The latest season of Noah Hawley’s dark anthology series, inspired by the Coen Brothers movie, doesn’t actually take place in Fargo, North Dakota. The town has often functioned more as a purgatorial metaphor: a place entrenched in winter, with blood staining the snow and the ice. Hawley has previously described his Fargo as a 'state of mind', a 'frozen hinterland'.
Season four is less wintry, based further south in Kansas City, Missouri. But it's still in that Midwest region of the US, and the cold violence and existential absurdity remain. Along with that Coen Brothers black humour, of course. This time around, the story follows marginalised gangs in 1950: looking at the schism between the Italian Fadda Family and the Black-led Cannon Ltd group.
Chris Rock stars as Cannon Ltd leader Loy Cannon. Photo: Channel 4/Elizabeth Morris/FX
Hawley continues to impress in his immersive screenwriting skills, elegantly guiding you through his strange American worlds and their complex populations. He moves through the genealogy of gangs in Kansas City – so quickly but with such precision.
We start in 1900 with the Hebrew Moskowitz Syndicate, taken over by the Irish Milligan
Concern in 1928, who are then taken over by the Italian Fadda Family in ’34. Each
conflict is resolved via spittle handshakes and an exchange of children from each
gang – before inevitably erupting in violence. All
of this unfolds within the first ten minutes, narrated by a 16-year-old Black
schoolgirl (E'myri Crutchfield) who’s constantly oppressed by her white
Hawley creates such unforgettable characters, inside a rich visual style, that it’s easy to absorb the dense background. You love and recognise the gang members who’ve emerged from a lethally rivalrous history, growing into idiosyncratic curiosities. Maybe that’s why there are so many episodes (11 in total): because the build-up is as gripping as the punchline.
The entrepreneurial Cannon Ltd is now on the scene. The Cannons and the Faddas seem to be heading towards a familiar destiny, filled with gunfire, but the Cannon leader Loy (brilliantly pulled off by comic Chris Rock) is more reasonable than most.

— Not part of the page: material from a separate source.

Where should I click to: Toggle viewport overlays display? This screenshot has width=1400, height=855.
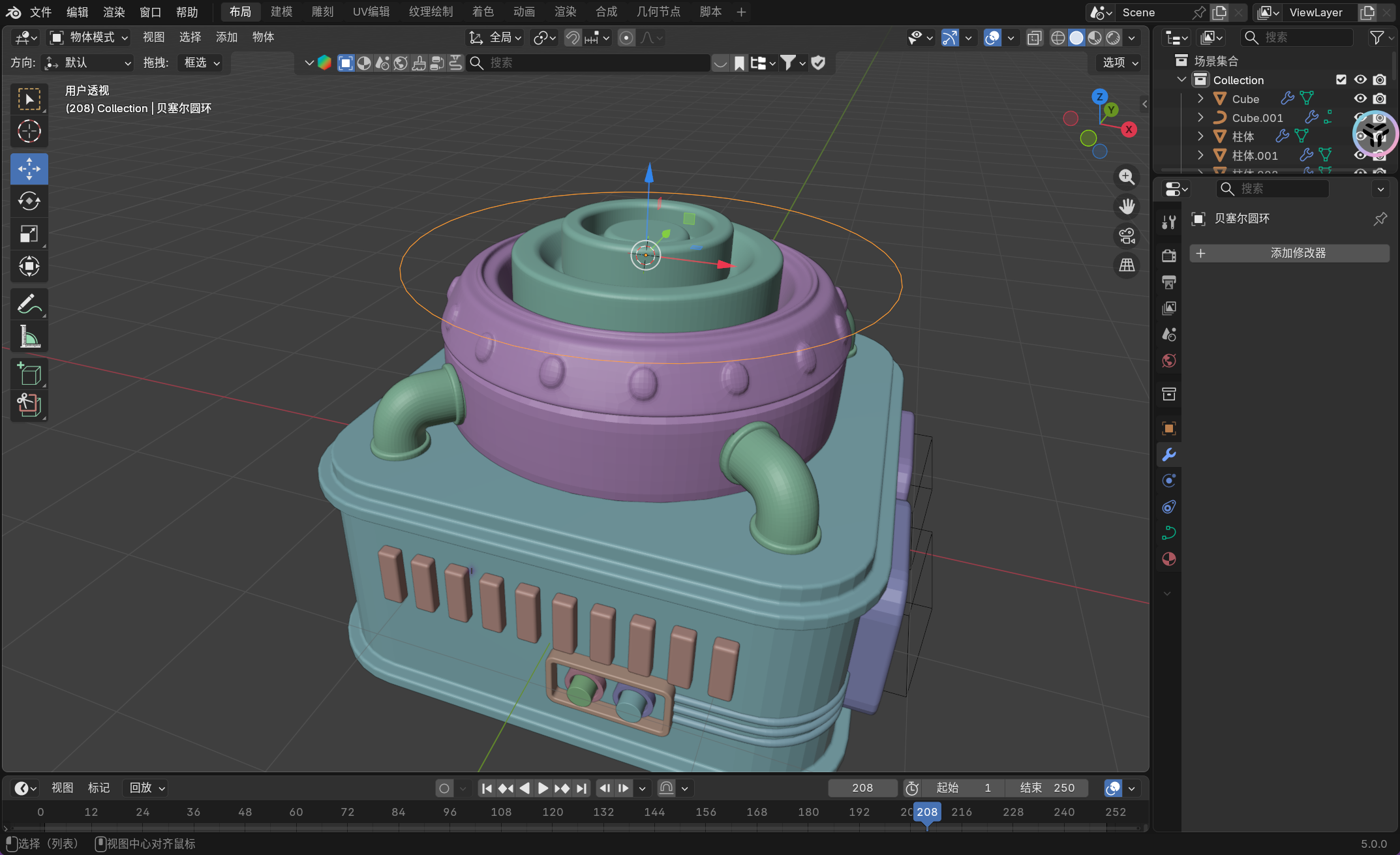point(992,38)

His intelligent presence resembles Don Vito Corleone in The Godfather, ironic considering the Italians on the other side.
Ben Whishaw as Rabbi Milligan. Photo: Channel 4/Matthias Clamer/FX
The Faddas suffer the same racism in a stiff and segregated America. And yet, their racial hatred for the Cannons reflects how intricate prejudice can be. The vindictive Josto (Jason Schwartzman), the heir of the Faddas, reflects that aggravation. The frustrated ties between the gangs begin to fray, but slowly. It might be too slow for some, but to dwell in this atmosphere with these characters feels like a cinematic privilege.
Ben Whishaw (David Copperfield, Little Joe) also makes an outwardly vulnerable but inwardly furious appearance as Rabbi Milligan, the only Irish member of the Fadda family. You don’t see much of him in the first two episodes, but he will likely have a stronger part to play.
The same can be said for Nurse Oraetta Mayflower. She's funnily and frighteningly played by Jessie Buckley (Romeo & Juliet), who gives the most outstanding performance in the season so far. Oraetta’s all smiles and cherry pies, grazing the edges of the main story, but with a contradictory fug of death around her.
It’s hard to judge the journey before leaving the driveway, but the first two episodes introduce a Fargo that's far more politically resonant. You have all the familiar high-pitched greetings and pitch-black comedy, but the truth hangs closer than ever before. When Loy says to the Fadda patriarch Donatello (Tommaso Ragno) that ‘you think part of being an American is standing on my neck’, the line – delivered so simply – feels like a stabbing indictment.
Fargo season 4 airs on Sunday 9 May at 9pm on Channel 4. All episodes will be available on All4 after broadcast.